──────── Excerpted text

In this talk, I introduce a new framework for interactive data exploration, called “Explore-by-Example”, which iteratively seeks user relevance feedback on database samples and uses such feedback to finally predict a query that retrieves all objects of interest to the user. The goal is to make such exploration converge fast to the true user interest model, while minimizing the user labeling effort and providing interactive performance in each iteration. I discuss a range of techniques and optimizations to do so for linear patterns and complex non-linear patterns. Our user study indicates that our approach can significantly reduce the user effort and the total exploration time, compared with the common practice of manual exploration. I finally conclude the talk by pointing out a host of new challenges, ranging from application of active learning theory, to database optimizations, to visualization. 

Bio: Yanlei Diao is an Associate Professor of Computer Science at the University of Massachusetts Amherst. Her research interests are in information architectures and data management systems, with a focus on big data analytics, scientific analytics, data streams, uncertain data management, and RFID and sensor data management. She received her PhD in Computer Science from the University of California, Berkeley in 2005, her M.S. in Computer Science from the Hong Kong University of Science and Technology in 2000, and her B.S. in Computer Science from Fudan University in 1998.

Yanlei Diao was a recipient of the 2013 CRA-W Borg Early Career Award (one female computer scientist selected each year), IBM Scalable Innovation Faculty Award, and NSF Career Award, and she was a finalist of the Microsoft Research New Faculty Award. She spoke at the Distinguished Faculty Lecture Series at the University of Texas at Austin. Her PhD dissertation “Query Processing for Large-Scale XML Message Brokering” won the 2006 ACM-SIGMOD Dissertation Award Honorable Mention. She is currently Editor-in-Chief of the ACM SIGMOD Record, Associate Editor of ACM TODS, Associate Editor of VLDB 2016, and member of the SIGMOD Executive Committee and SIGMOD Software Systems Award Committee. In the past, she has served as Associate Editor of PVLDB, Area Chair of SIGMOD, organizing committee member of SIGMOD, CIDR, DMSN, and the New England Database Summit, as well as on the program committees of many international conferences and workshops. 

         Title: Principled Optimization Frameworks for Query Reformulation of Database Queries

Abstract: Traditional databases have traditionally supported the Boolean retrieval model, where a query returns all tuples that match the selection conditions specified – no more and no less. Such a query model is often inconvenient for naïve users conducting searches that are often exploratory in nature, since the user may not have a complete idea, or a firm opinion of what she may be looking for. This is especially relevant in the context of the Deep Web, which offers a plethora of searchable data sources such as electronic products, transportation choices, apparel, investment options, etc.  Users often encounter two types of problems : (a) they may under-specify the items of interest, and find too many items satisfying the given conditions (the many answers problem), or (b) they may over-specify the items of interest, and find no item in the source satisfying all the provided conditions (the empty answer problem).

In this talk I will discuss our recent efforts in developing techniques for iterative “query reformulation” by which the system guides the user in a systematic way through several small steps, where each step suggests slight query modifications, until the query reaches a form that generates desirable answers. Our proposed approaches for suggesting query reformulations are driven by novel probabilistic frameworks based on optimizing a wide variety of application-dependent objective functions.

────────────────
──────── Extracted material

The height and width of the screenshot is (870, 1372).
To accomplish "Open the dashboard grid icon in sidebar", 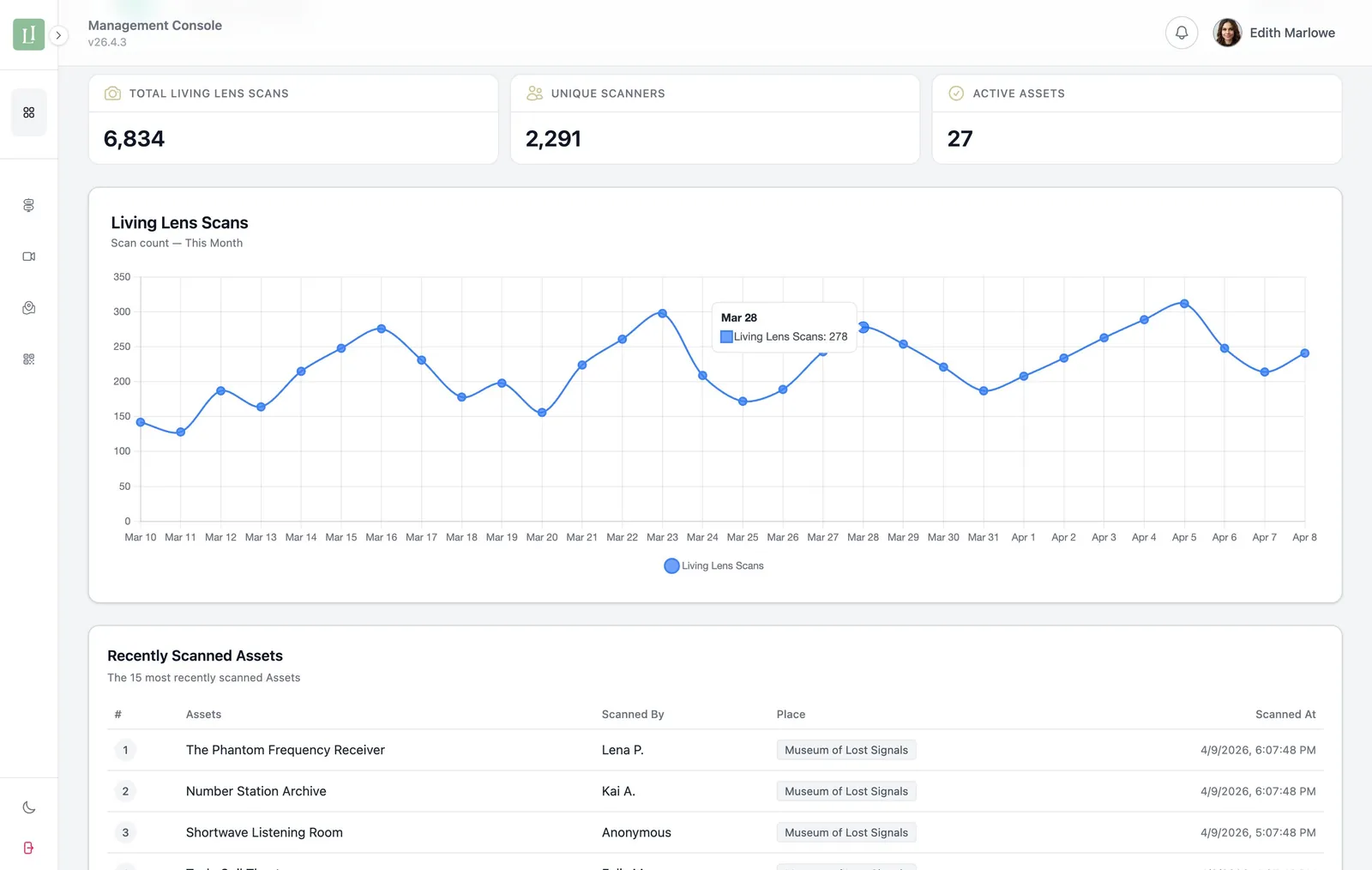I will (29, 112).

────────────────
──────── Extracted material

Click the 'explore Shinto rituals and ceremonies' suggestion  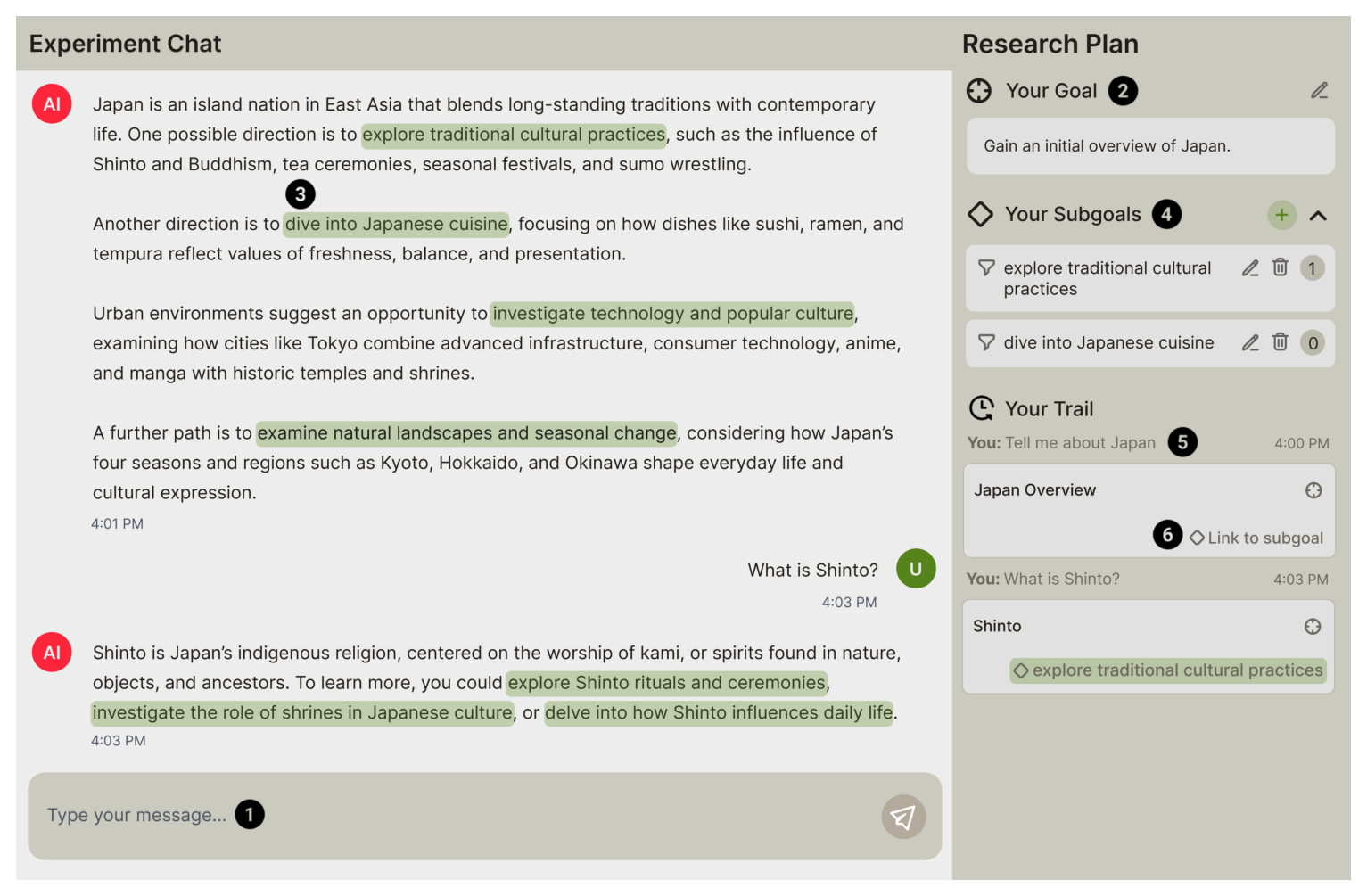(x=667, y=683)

────────────────

→ Given task: From the talk abstracts and speaker bio, extract word for word the passage starting with "Bio: Yanlei Diao" and going on through "University in 1998.".

→ Solution:
Bio: Yanlei Diao is an Associate Professor of Computer Science at the University of Massachusetts Amherst. Her research interests are in information architectures and data management systems, with a focus on big data analytics, scientific analytics, data streams, uncertain data management, and RFID and sensor data management. She received her PhD in Computer Science from the University of California, Berkeley in 2005, her M.S. in Computer Science from the Hong Kong University of Science and Technology in 2000, and her B.S. in Computer Science from Fudan University in 1998.